La biodépollution (ou bioremédiation) consiste à utiliser des organismes vivants, plus particulièrement des bactéries ou des biofilms bactériens, pour éliminer les polluants toxiques des différents milieux naturels. Ces systèmes bactériens ont cet avantage d’éliminer un composé, avec comme seuls rejets, des produits inoffensifs tels que l’eau, le dioxyde de carbone, le méthane, l’hydrogène, etc.

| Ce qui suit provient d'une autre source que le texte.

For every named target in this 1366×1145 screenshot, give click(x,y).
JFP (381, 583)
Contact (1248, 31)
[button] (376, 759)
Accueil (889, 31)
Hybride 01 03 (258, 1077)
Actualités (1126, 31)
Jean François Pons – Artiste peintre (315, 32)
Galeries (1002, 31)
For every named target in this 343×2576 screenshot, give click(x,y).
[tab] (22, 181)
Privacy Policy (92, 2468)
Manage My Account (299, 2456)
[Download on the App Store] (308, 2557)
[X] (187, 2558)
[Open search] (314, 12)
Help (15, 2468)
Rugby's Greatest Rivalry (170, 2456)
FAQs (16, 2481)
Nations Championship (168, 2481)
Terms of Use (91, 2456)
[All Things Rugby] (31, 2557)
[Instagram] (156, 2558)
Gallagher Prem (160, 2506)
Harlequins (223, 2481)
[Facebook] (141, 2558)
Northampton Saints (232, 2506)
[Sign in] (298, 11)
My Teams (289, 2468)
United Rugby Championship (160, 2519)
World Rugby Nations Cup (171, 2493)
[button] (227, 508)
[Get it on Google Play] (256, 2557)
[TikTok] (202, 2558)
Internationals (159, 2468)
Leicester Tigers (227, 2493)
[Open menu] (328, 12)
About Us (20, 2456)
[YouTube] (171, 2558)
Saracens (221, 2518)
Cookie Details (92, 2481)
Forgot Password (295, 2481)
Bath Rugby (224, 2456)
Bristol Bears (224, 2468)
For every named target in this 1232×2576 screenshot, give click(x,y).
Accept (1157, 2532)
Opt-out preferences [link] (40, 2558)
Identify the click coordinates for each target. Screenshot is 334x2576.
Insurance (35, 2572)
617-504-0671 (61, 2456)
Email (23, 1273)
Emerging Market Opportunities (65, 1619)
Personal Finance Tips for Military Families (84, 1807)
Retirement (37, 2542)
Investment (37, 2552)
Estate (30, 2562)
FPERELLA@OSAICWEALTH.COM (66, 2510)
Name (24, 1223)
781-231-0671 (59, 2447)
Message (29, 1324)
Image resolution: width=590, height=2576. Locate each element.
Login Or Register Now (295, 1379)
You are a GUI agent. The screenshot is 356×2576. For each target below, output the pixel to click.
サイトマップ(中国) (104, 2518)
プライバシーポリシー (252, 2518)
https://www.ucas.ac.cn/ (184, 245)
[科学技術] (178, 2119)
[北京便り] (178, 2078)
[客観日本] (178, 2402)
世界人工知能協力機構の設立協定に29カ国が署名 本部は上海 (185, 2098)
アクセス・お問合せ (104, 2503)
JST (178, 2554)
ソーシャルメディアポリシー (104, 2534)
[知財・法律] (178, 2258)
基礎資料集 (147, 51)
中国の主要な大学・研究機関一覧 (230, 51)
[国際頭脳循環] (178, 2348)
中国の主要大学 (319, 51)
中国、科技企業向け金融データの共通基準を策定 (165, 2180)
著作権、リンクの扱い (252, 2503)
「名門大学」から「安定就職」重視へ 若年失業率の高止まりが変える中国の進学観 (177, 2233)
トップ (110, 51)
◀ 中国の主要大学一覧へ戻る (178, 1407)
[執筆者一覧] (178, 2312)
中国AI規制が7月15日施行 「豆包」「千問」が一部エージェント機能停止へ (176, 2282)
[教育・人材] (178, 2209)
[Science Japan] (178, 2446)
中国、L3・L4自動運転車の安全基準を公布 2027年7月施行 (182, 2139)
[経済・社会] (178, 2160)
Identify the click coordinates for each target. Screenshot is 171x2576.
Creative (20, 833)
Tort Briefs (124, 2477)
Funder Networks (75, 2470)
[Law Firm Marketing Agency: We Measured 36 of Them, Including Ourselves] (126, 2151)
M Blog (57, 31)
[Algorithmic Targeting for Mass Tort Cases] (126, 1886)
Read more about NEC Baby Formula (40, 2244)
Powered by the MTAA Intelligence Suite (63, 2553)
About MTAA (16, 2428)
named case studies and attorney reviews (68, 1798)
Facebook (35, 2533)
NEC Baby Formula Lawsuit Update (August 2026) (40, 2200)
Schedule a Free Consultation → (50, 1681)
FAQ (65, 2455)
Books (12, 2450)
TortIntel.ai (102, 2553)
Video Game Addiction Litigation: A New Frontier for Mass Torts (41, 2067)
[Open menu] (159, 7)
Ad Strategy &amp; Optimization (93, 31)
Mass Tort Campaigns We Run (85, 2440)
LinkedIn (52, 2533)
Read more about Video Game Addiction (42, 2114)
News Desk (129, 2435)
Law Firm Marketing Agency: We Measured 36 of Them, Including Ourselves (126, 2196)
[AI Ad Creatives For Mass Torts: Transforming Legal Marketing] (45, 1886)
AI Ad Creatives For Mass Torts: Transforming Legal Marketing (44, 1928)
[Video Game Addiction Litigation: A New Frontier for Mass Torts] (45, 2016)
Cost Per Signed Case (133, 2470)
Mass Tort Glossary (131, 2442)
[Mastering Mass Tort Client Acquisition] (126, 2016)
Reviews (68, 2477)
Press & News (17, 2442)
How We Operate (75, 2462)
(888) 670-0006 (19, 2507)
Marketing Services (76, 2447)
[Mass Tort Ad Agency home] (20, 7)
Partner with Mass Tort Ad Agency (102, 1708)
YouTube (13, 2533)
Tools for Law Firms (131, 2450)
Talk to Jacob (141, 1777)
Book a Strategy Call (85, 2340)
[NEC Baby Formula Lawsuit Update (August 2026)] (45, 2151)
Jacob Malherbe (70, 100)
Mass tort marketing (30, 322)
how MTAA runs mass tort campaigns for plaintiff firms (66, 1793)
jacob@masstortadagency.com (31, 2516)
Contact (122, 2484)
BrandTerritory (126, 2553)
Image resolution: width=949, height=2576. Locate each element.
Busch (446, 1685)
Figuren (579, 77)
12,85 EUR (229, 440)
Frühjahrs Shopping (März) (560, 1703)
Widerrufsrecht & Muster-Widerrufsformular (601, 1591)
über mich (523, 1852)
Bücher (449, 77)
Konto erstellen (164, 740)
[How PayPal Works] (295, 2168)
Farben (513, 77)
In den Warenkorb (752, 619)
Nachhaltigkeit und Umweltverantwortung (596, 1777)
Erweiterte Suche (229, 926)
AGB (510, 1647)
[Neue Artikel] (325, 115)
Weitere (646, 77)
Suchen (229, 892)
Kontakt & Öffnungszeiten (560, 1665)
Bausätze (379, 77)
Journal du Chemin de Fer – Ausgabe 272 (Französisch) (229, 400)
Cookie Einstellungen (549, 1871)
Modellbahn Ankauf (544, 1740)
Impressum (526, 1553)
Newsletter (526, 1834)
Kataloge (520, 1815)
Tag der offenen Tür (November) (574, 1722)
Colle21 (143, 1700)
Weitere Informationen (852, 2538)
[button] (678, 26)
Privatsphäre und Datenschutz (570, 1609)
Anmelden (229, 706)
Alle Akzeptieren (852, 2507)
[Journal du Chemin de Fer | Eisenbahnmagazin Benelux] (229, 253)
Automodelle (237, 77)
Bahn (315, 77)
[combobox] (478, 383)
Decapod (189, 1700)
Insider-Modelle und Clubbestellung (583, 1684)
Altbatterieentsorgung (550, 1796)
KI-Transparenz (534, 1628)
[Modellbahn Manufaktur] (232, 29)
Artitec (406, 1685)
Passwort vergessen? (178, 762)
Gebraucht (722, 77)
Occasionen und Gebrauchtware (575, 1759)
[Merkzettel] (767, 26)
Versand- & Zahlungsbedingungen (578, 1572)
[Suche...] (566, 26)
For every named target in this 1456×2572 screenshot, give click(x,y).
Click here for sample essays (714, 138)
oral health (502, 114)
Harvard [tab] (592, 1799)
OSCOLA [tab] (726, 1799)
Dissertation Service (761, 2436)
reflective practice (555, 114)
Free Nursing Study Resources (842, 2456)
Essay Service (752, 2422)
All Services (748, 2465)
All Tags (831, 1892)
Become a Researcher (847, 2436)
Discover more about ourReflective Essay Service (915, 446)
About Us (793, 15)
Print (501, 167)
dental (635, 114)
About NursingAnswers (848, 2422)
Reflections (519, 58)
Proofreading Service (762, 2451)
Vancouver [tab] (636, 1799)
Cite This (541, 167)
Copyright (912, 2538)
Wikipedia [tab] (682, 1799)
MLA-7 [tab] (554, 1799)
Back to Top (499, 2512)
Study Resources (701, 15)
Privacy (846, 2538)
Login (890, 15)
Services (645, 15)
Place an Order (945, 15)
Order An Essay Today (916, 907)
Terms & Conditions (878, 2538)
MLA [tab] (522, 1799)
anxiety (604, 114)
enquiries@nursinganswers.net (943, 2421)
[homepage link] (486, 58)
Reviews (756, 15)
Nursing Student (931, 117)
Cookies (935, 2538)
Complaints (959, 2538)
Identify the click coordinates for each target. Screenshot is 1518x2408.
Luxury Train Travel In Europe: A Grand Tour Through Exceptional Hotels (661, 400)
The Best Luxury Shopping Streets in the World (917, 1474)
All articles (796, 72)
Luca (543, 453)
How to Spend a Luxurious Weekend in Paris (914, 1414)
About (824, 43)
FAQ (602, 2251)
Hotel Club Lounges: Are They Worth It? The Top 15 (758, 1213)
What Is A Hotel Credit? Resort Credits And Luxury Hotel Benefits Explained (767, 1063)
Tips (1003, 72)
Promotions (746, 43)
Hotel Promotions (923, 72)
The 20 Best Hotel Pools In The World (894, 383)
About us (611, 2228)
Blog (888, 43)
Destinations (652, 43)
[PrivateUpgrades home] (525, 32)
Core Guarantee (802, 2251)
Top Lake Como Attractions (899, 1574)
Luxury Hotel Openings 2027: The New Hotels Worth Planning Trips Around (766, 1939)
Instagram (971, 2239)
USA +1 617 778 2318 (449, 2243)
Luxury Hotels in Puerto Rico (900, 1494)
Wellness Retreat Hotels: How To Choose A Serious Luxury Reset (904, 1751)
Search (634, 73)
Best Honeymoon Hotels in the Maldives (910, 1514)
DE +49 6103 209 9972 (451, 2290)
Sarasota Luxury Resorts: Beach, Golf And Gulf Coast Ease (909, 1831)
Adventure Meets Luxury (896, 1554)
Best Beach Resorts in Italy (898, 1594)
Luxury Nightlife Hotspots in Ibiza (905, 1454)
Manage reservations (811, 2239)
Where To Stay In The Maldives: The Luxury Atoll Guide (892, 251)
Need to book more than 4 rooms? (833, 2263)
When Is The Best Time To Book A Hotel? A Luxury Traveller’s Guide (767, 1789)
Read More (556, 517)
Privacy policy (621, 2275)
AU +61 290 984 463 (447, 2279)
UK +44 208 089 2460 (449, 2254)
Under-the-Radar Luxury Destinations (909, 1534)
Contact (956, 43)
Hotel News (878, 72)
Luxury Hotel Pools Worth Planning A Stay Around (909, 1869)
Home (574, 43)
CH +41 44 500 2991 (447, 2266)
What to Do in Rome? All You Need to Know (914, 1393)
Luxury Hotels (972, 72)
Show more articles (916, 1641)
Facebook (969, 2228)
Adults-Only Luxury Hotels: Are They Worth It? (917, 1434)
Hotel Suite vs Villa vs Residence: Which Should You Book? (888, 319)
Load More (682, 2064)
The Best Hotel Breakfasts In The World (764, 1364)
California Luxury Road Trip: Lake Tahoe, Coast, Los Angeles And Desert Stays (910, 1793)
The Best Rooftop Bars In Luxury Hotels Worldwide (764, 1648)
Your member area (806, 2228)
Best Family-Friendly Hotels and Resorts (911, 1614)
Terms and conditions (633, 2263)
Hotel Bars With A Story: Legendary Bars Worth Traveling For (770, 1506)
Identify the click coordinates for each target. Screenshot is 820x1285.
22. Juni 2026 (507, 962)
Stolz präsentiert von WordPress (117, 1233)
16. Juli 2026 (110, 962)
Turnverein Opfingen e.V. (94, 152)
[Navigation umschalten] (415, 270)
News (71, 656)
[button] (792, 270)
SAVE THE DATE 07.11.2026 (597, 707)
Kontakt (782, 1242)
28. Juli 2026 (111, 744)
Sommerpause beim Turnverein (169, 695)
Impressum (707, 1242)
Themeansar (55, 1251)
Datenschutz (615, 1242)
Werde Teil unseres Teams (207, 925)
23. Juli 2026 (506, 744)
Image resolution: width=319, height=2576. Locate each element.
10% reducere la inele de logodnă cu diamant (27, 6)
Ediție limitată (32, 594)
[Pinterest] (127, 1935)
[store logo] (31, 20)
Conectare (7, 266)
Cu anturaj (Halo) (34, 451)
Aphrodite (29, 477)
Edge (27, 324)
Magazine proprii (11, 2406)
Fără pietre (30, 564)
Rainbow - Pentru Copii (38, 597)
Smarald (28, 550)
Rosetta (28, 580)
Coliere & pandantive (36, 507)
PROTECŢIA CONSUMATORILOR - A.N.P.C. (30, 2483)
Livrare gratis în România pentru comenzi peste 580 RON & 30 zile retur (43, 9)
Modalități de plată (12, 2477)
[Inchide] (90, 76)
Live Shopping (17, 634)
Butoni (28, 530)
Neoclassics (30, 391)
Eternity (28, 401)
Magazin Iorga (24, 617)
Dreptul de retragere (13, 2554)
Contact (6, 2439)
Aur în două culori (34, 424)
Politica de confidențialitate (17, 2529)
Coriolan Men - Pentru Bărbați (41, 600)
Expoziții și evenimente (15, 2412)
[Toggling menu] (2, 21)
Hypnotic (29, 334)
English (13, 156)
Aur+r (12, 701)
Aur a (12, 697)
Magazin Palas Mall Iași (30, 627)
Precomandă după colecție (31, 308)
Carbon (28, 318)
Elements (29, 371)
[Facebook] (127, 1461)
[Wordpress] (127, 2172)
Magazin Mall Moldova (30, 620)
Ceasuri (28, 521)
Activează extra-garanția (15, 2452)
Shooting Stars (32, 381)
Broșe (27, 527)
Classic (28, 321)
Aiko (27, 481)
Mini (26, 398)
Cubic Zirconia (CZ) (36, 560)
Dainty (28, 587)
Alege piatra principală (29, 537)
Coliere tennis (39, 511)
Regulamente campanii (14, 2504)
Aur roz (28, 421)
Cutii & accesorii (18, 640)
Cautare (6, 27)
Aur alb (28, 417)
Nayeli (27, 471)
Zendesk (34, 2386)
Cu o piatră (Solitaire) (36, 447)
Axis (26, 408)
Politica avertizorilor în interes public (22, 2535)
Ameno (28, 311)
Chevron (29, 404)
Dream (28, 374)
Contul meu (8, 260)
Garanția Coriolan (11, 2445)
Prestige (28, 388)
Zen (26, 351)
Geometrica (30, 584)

Le métabolisme microbien étant souvent limité par des facteurs environnementaux (pH, pression osmotique, pression mécanique ou hydrostatique, température, oxygène), l’objectif de la biodépollution est d’optimiser ces facteurs afin d’augmenter la densité et l’activité des populations microbiennes pour accélérer la décontamination des sites pollués.
La réussite de la mise en œuvre de procédés biologiques in situ dépend de plusieurs facteurs, en particulier :
la présence de bactéries capables de biodégrader les polluants présents,
la possibilité de suivre dans le temps les paramètres indicateurs de la biodégradation (dégradation des polluants), mais également le suivi des modifications des conditions du milieu (pH, O2,…), des produits de dégradation et des activités bactériennes.
Etude de bactéries dépolluantes
Comme mentionné ci-dessus, la réussite d’une biodépollution repose sur la présence de bactéries capables de biodégrader les polluants présents.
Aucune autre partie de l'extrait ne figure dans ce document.